Rewrite the lines between the one holding "will pyautogui.click(x=249, y=436)." and the one holding "pos(117,298)", inclusive, swapping "magnifier" for "magnifying glass" and leaving everything else unchanged.

*** Input data ***

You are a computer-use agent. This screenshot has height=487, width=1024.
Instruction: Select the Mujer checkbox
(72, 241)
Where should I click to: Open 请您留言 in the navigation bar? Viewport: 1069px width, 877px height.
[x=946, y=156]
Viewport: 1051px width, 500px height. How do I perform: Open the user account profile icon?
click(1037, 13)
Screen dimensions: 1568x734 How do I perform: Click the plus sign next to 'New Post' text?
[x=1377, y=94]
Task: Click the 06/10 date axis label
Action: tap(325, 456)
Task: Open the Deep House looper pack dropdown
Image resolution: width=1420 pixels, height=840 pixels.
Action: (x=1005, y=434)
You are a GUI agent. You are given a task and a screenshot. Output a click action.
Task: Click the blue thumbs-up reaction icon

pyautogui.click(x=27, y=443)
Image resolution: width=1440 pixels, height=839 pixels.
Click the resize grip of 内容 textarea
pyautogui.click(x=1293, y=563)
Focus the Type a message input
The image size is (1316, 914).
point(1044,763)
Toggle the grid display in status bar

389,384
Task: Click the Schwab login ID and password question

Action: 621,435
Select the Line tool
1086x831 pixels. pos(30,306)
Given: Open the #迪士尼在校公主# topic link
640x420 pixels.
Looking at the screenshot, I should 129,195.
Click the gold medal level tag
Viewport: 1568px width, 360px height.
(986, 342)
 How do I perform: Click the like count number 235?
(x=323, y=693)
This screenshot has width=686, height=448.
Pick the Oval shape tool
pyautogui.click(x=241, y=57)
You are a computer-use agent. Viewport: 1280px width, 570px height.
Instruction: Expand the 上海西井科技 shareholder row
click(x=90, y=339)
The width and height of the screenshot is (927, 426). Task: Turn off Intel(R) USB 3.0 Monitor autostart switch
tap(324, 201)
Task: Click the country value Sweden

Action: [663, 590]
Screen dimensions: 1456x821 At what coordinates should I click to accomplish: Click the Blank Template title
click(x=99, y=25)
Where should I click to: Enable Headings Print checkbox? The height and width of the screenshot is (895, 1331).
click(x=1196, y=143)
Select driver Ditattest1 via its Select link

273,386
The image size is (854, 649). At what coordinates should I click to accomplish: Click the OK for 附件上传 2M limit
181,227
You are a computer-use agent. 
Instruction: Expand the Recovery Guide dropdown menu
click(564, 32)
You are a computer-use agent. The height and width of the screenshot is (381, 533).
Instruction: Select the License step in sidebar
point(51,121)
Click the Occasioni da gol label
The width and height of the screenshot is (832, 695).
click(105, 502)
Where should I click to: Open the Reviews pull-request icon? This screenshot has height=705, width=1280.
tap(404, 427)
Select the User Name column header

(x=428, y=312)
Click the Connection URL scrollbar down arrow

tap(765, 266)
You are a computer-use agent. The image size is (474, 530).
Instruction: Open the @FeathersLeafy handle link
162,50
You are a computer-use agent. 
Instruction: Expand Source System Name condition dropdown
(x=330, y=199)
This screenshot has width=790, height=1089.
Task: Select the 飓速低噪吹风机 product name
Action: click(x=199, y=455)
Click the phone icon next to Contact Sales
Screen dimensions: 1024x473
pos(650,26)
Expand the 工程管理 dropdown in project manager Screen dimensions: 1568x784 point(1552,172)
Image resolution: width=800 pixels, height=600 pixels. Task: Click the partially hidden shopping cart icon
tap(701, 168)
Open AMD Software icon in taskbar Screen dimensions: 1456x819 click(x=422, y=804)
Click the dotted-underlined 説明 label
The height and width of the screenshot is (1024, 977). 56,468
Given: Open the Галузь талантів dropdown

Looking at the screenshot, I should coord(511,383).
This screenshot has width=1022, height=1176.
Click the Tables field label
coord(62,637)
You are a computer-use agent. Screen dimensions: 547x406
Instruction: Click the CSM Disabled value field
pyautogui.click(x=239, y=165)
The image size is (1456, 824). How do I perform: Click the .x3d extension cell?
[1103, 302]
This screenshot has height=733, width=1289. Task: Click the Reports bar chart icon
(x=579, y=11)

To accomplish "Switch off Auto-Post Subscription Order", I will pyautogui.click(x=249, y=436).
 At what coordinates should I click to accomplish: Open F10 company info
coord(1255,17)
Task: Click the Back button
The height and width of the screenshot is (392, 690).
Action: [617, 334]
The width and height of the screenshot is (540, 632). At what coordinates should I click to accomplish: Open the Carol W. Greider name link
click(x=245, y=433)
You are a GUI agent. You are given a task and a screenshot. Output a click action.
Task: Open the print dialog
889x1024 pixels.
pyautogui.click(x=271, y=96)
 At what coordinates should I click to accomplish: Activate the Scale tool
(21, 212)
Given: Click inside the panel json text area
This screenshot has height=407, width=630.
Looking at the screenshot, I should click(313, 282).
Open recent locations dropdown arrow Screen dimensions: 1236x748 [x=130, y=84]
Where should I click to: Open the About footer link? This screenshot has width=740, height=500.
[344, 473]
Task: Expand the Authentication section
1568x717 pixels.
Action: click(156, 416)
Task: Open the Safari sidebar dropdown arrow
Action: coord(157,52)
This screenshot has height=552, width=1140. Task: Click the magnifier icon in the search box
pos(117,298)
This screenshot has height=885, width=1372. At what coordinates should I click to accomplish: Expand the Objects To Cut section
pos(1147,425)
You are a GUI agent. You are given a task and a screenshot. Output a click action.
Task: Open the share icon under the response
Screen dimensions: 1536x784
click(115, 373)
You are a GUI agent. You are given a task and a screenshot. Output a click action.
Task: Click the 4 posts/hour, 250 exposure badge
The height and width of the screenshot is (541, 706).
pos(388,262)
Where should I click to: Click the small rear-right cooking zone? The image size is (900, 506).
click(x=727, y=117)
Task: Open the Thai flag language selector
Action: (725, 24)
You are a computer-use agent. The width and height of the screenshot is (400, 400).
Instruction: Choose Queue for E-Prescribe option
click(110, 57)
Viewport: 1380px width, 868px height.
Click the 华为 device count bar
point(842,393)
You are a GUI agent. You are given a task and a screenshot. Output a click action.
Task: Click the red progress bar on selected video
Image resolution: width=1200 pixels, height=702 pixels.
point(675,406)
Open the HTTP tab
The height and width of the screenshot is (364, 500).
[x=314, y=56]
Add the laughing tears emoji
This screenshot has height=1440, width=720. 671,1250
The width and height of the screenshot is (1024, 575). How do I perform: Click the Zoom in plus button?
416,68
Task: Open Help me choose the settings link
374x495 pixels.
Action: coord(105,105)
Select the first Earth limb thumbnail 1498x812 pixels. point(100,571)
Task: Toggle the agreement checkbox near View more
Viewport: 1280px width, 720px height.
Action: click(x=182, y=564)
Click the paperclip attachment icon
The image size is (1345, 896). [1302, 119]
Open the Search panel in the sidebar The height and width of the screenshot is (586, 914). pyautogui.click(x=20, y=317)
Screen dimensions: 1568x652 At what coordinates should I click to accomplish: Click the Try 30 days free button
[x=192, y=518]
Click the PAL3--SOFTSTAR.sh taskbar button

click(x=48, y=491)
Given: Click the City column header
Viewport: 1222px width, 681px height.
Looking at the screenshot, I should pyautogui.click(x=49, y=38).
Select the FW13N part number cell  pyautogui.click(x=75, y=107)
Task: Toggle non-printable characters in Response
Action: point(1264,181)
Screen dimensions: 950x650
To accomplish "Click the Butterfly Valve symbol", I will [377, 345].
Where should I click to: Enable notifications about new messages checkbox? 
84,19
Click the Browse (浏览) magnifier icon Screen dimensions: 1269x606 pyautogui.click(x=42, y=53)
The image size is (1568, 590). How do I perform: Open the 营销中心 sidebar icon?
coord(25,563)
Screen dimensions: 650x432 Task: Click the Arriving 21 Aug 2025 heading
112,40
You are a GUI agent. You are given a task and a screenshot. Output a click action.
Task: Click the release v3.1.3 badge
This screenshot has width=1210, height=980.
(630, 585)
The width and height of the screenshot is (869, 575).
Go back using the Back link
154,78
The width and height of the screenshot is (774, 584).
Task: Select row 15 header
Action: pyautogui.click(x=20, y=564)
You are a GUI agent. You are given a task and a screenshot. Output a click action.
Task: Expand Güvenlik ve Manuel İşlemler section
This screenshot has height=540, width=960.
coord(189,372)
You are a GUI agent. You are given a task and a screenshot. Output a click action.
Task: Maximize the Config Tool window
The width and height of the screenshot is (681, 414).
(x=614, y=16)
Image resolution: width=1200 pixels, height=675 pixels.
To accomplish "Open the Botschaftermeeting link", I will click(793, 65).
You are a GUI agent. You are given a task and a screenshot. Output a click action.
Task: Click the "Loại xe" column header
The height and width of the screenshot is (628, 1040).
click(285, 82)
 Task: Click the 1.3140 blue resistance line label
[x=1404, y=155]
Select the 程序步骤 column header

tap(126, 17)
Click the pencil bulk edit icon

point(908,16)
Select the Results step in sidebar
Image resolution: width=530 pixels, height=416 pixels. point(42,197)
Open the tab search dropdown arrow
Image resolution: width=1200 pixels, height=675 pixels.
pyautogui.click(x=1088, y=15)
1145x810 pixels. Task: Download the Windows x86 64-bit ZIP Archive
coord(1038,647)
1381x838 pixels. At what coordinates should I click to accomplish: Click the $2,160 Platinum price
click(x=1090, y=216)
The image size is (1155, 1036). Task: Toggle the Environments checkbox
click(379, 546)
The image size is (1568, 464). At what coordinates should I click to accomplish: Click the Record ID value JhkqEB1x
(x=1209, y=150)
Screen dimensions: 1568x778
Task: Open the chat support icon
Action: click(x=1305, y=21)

***

## Written solution
To accomplish "Switch off Auto-Post Subscription Order", I will pyautogui.click(x=249, y=436).
 At what coordinates should I click to accomplish: Open F10 company info
coord(1255,17)
Task: Click the Back button
The height and width of the screenshot is (392, 690).
Action: [617, 334]
The width and height of the screenshot is (540, 632). At what coordinates should I click to accomplish: Open the Carol W. Greider name link
click(x=245, y=433)
You are a GUI agent. You are given a task and a screenshot. Output a click action.
Task: Open the print dialog
889x1024 pixels.
pyautogui.click(x=271, y=96)
 At what coordinates should I click to accomplish: Activate the Scale tool
(21, 212)
Given: Click inside the panel json text area
This screenshot has height=407, width=630.
Looking at the screenshot, I should click(313, 282).
Open recent locations dropdown arrow Screen dimensions: 1236x748 [x=130, y=84]
Where should I click to: Open the About footer link? This screenshot has width=740, height=500.
[344, 473]
Task: Expand the Authentication section
1568x717 pixels.
Action: click(156, 416)
Task: Open the Safari sidebar dropdown arrow
Action: coord(157,52)
This screenshot has height=552, width=1140. Task: Click the magnifying glass icon in the search box
pos(117,298)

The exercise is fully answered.